------ Exercise input

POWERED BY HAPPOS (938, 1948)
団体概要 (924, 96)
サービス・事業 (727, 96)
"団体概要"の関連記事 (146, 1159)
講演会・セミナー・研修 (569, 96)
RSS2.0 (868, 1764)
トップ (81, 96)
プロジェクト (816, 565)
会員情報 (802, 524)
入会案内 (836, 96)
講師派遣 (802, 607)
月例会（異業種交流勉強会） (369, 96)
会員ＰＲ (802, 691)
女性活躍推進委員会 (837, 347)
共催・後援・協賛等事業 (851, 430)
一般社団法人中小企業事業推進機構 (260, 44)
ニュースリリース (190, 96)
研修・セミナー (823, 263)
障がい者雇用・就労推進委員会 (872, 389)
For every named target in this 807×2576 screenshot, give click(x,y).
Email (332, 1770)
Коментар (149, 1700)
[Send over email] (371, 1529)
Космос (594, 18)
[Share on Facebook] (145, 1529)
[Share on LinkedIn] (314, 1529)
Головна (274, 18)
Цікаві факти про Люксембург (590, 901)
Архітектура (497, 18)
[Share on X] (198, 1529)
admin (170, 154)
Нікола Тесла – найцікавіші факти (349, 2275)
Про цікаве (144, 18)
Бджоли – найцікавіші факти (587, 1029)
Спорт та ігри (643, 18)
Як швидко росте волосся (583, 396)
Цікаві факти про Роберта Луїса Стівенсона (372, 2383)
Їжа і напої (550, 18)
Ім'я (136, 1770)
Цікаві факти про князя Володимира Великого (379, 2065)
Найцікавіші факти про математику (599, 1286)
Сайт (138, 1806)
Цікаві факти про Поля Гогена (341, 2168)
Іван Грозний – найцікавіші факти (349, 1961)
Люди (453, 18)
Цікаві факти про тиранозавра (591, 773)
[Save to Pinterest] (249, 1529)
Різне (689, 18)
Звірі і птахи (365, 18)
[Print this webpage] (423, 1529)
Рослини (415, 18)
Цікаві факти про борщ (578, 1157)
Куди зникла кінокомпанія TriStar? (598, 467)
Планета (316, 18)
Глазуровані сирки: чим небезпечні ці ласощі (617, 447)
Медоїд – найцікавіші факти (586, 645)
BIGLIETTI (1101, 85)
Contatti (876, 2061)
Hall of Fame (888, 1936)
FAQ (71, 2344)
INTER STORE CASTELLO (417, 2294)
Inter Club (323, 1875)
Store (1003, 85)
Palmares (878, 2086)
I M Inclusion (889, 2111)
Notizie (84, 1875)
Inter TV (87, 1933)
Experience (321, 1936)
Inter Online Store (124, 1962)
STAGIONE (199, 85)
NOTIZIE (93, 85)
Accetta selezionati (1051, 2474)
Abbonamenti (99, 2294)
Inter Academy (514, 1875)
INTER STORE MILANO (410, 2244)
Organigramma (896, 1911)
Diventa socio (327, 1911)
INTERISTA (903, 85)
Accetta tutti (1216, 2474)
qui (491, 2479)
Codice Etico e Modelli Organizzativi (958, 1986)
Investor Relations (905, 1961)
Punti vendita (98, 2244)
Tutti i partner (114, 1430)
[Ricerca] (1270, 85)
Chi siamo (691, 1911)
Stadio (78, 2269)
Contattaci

------------

Copy verbatim everything in the data above, from the line containing "Цікаві факти про князя" down through the line containing "Цікаві факти про борщ (578, 1157)", with both of those lines included.

### Answer to this task
Цікаві факти про князя Володимира Великого (379, 2065)
Найцікавіші факти про математику (599, 1286)
Сайт (138, 1806)
Цікаві факти про Поля Гогена (341, 2168)
Іван Грозний – найцікавіші факти (349, 1961)
Люди (453, 18)
Цікаві факти про тиранозавра (591, 773)
[Save to Pinterest] (249, 1529)
Різне (689, 18)
Звірі і птахи (365, 18)
[Print this webpage] (423, 1529)
Рослини (415, 18)
Цікаві факти про борщ (578, 1157)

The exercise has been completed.